Только сейчас открылись огромные просторы запада, но за ними больше не было новых просторов, которые можно было получить после истощения уже занятой земли. Сначала это были не фермеры, а владельцы ранчо, которые со своими стремительно увеличивающимися стадами заняли Средний Запад, и они пережили экологическую катастрофу уже довольно быстро, после того, как экспансия достигла своих естественных границ. В ковбойском менталитете для заботы об постоянстве не было места. Уже в 80-е годы XIX в. спустя лишь одно или два десятилетия после завоевания Великих равнин ковбоями скотоводство вследствие хищнического перетравливания пастбищ пережило резкое падение. Когда одна за другой последовало несколько холодных зим, погибший от голода и холода скот тысячами покрывал землю.
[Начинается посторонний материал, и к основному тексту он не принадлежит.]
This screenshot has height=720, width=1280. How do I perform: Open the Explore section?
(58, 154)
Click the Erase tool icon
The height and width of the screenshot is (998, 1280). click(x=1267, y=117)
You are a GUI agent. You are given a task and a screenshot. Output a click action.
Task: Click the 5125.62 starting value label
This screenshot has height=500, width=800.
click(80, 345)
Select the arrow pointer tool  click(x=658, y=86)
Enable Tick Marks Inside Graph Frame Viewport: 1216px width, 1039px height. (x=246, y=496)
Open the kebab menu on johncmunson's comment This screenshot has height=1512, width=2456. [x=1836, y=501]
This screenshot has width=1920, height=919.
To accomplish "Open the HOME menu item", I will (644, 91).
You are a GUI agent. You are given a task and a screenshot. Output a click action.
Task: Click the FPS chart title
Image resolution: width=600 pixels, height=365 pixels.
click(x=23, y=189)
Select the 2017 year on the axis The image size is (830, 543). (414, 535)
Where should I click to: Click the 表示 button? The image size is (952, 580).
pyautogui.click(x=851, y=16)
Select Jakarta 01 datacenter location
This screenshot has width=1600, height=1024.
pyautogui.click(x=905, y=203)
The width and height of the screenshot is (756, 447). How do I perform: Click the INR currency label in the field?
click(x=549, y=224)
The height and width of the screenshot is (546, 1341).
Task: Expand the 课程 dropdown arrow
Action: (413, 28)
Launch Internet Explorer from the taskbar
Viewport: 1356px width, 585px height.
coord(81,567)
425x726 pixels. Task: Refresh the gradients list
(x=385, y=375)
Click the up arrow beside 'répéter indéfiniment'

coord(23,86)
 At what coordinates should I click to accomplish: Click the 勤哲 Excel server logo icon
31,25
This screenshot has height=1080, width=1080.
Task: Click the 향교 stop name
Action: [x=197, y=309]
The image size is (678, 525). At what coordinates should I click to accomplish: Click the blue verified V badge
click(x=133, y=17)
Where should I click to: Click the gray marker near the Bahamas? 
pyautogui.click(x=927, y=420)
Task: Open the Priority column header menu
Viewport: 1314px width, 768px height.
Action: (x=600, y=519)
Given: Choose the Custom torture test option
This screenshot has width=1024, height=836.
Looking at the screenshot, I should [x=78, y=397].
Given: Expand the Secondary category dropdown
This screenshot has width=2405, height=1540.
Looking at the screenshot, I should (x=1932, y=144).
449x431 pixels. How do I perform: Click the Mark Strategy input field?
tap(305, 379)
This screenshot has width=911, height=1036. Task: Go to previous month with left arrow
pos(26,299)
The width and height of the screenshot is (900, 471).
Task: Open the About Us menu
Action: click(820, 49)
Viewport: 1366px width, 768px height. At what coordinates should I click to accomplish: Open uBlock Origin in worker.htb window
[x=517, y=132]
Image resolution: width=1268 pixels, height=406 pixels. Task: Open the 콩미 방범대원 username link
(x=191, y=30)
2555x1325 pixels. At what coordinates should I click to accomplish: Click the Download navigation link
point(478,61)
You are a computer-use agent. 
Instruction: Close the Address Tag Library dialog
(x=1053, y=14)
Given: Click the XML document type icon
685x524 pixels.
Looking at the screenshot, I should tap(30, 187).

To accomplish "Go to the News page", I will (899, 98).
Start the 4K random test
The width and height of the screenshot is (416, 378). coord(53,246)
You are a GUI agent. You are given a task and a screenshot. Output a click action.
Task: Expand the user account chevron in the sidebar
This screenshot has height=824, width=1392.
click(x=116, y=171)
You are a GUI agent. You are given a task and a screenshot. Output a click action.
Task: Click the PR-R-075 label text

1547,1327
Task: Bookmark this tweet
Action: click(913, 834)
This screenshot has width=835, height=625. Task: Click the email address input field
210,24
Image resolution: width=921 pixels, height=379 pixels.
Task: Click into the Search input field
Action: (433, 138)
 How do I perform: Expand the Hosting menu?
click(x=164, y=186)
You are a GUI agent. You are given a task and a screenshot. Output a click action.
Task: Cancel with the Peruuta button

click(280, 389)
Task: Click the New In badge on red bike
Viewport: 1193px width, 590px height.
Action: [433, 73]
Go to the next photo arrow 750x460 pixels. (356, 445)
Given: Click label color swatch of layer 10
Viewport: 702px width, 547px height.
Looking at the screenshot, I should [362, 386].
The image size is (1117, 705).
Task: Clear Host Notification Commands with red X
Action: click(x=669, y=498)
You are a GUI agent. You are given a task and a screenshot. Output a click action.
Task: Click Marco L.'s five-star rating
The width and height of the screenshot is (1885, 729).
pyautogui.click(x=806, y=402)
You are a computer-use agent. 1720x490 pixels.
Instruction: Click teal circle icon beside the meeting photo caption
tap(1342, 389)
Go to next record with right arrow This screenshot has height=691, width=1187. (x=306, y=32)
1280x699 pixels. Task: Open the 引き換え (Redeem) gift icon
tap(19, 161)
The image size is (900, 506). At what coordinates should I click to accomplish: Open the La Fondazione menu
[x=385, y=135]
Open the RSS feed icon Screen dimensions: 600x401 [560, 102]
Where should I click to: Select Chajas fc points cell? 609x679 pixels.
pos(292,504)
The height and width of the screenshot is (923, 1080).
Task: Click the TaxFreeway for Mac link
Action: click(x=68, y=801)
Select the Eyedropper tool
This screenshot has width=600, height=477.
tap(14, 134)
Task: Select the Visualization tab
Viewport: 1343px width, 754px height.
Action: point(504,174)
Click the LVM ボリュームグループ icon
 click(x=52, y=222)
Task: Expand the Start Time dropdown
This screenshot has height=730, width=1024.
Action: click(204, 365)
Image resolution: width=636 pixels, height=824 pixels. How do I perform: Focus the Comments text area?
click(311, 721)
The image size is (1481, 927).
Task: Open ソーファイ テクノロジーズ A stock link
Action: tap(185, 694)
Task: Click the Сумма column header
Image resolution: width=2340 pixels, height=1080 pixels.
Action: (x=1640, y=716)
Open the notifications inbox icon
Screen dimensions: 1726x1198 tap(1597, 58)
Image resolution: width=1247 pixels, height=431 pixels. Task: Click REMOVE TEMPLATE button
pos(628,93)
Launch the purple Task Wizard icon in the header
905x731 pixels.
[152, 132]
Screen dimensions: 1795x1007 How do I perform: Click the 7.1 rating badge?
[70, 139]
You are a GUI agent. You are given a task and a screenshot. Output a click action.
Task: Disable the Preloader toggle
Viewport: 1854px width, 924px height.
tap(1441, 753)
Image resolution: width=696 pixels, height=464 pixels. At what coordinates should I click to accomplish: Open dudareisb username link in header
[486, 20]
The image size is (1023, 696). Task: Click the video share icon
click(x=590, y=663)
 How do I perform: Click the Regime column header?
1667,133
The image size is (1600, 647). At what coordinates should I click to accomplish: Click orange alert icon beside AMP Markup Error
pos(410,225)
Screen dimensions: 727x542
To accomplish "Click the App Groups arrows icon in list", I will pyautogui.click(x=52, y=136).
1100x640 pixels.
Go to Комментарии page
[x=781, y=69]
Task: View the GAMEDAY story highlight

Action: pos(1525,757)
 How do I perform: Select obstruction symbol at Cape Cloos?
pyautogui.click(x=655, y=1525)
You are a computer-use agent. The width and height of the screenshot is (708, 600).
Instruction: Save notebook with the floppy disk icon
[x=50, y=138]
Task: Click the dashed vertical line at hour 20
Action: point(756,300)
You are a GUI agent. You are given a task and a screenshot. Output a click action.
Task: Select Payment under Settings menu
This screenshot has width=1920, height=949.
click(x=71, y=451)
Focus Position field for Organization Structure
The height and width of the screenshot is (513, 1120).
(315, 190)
Можно было объяснить фиаско отсутствием собственнических прав, а недостаток предусмотрительности тем, что многие владельцы ранчо не имели подтвержденного документами права собственности на свои луга. Однако в «Новом курсе», связанном с президентом Рузвельтом, утвердилась точка зрения, что Великие равнины являются общественной собственностью, которая нуждается в государственном надзоре. В 1934 г. Конгресс учредил национальную пастбищную службу, чтобы предотвратить перетравливание пастбищ и разрушение почвы.
К еще большему кризису в том же году привело продвижение крестьянских поселенцев на Средний Запад: в 1934 г. началась эра опустошающих пыльных бурь. Потоки беженцев – фермеров, покидавших свою землю вошли в американскую литературу и киноискусство.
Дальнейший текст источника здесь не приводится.